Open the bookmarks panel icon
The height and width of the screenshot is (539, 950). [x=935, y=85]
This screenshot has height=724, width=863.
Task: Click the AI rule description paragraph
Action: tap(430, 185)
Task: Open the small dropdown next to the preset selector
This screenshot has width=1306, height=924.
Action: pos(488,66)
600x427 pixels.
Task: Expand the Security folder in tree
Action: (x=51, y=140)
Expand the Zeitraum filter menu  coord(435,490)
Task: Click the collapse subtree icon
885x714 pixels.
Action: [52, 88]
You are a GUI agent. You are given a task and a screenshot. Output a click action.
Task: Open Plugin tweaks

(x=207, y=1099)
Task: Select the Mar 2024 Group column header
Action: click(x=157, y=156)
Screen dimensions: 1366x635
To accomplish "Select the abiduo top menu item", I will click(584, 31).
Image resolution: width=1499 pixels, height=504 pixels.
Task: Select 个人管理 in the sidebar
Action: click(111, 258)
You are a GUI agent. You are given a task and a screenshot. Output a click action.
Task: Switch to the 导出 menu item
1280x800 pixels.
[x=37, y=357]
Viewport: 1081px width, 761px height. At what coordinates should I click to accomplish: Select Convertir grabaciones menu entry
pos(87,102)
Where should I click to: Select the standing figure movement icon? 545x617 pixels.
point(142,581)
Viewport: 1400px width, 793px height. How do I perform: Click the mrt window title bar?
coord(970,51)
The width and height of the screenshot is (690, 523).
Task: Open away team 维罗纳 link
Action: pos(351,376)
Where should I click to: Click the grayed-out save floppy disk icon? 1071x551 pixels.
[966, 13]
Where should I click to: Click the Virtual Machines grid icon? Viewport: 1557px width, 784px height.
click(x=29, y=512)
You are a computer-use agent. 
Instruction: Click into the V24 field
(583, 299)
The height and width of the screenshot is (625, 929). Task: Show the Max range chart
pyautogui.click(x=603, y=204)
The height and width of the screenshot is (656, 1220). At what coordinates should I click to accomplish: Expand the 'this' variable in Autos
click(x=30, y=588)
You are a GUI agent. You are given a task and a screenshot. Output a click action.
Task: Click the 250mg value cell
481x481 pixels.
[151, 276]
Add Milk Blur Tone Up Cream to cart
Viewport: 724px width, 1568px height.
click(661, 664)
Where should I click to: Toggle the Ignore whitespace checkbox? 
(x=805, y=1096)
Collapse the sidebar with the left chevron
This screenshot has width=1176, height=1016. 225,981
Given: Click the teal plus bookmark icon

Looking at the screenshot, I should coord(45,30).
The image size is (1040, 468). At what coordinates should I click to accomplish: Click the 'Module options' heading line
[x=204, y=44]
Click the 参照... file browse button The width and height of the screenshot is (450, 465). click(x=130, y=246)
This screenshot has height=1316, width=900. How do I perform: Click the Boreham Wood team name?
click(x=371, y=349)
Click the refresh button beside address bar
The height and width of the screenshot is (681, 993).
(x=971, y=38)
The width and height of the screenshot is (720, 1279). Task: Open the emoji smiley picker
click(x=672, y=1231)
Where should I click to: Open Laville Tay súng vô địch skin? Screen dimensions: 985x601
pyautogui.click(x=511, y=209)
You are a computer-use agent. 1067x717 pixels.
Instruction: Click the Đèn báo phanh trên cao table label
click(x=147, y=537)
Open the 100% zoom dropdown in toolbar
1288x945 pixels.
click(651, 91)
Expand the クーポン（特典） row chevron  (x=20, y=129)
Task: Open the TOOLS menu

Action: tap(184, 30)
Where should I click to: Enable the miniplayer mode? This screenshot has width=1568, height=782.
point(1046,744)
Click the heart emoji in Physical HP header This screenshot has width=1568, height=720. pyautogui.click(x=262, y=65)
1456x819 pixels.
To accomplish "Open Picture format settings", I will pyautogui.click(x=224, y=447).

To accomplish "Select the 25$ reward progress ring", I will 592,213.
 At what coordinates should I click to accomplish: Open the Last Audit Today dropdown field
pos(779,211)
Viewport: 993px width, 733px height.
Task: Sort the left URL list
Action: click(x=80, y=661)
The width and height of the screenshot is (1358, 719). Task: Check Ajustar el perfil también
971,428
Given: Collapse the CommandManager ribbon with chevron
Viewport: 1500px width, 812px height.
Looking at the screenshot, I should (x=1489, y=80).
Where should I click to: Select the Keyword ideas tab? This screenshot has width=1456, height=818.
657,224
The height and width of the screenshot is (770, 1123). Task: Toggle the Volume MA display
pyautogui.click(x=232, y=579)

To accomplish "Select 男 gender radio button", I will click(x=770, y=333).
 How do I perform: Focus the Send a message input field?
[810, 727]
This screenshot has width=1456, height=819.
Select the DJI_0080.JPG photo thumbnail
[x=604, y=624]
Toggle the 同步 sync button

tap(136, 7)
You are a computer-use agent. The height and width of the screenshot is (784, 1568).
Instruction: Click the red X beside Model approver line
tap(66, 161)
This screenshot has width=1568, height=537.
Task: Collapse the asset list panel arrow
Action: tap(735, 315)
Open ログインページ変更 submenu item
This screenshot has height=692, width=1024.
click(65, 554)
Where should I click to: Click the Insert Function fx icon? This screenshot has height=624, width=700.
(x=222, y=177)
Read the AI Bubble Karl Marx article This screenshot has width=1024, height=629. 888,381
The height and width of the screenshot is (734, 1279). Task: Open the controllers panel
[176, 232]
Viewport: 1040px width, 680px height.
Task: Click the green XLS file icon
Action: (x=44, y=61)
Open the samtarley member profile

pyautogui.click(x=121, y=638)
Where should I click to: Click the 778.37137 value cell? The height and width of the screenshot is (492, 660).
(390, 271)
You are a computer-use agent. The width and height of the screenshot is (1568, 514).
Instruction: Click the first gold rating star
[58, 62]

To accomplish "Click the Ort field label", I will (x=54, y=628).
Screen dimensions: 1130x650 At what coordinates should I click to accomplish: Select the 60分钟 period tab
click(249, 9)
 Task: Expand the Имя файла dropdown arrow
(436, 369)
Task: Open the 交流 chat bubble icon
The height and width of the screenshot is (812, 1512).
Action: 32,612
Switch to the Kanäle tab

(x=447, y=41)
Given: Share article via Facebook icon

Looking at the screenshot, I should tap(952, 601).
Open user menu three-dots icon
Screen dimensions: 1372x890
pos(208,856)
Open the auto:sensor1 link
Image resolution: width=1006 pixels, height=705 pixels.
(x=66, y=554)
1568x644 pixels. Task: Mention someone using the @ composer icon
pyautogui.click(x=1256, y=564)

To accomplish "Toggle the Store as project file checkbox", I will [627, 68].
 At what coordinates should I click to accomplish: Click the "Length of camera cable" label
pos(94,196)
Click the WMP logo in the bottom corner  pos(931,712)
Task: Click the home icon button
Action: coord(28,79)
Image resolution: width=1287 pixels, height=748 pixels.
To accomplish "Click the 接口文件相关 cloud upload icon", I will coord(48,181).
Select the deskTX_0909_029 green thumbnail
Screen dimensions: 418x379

• • •

Can you render the listing from its start through the line holding "point(142,581)", inclusive, as a Markdown table with columns headed No. and Line, numbering each row and leaving out blank lines?

| No. | Line |
|---|---|
| 1 | Open the bookmarks panel icon |
| 2 | The height and width of the screenshot is (539, 950). [x=935, y=85] |
| 3 | This screenshot has height=724, width=863. |
| 4 | Task: Click the AI rule description paragraph |
| 5 | Action: tap(430, 185) |
| 6 | Task: Open the small dropdown next to the preset selector |
| 7 | This screenshot has width=1306, height=924. |
| 8 | Action: pos(488,66) |
| 9 | 600x427 pixels. |
| 10 | Task: Expand the Security folder in tree |
| 11 | Action: (x=51, y=140) |
| 12 | Expand the Zeitraum filter menu  coord(435,490) |
| 13 | Task: Click the collapse subtree icon |
| 14 | 885x714 pixels. |
| 15 | Action: [52, 88] |
| 16 | You are a GUI agent. You are given a task and a screenshot. Output a click action. |
| 17 | Task: Open Plugin tweaks |
| 18 | (x=207, y=1099) |
| 19 | Task: Select the Mar 2024 Group column header |
| 20 | Action: click(x=157, y=156) |
| 21 | Screen dimensions: 1366x635 |
| 22 | To accomplish "Select the abiduo top menu item", I will click(584, 31). |
| 23 | Image resolution: width=1499 pixels, height=504 pixels. |
| 24 | Task: Select 个人管理 in the sidebar |
| 25 | Action: click(111, 258) |
| 26 | You are a GUI agent. You are given a task and a screenshot. Output a click action. |
| 27 | Task: Switch to the 导出 menu item |
| 28 | 1280x800 pixels. |
| 29 | [x=37, y=357] |
| 30 | Viewport: 1081px width, 761px height. At what coordinates should I click to accomplish: Select Convertir grabaciones menu entry |
| 31 | pos(87,102) |
| 32 | Where should I click to: Select the standing figure movement icon? 545x617 pixels. |
| 33 | point(142,581) |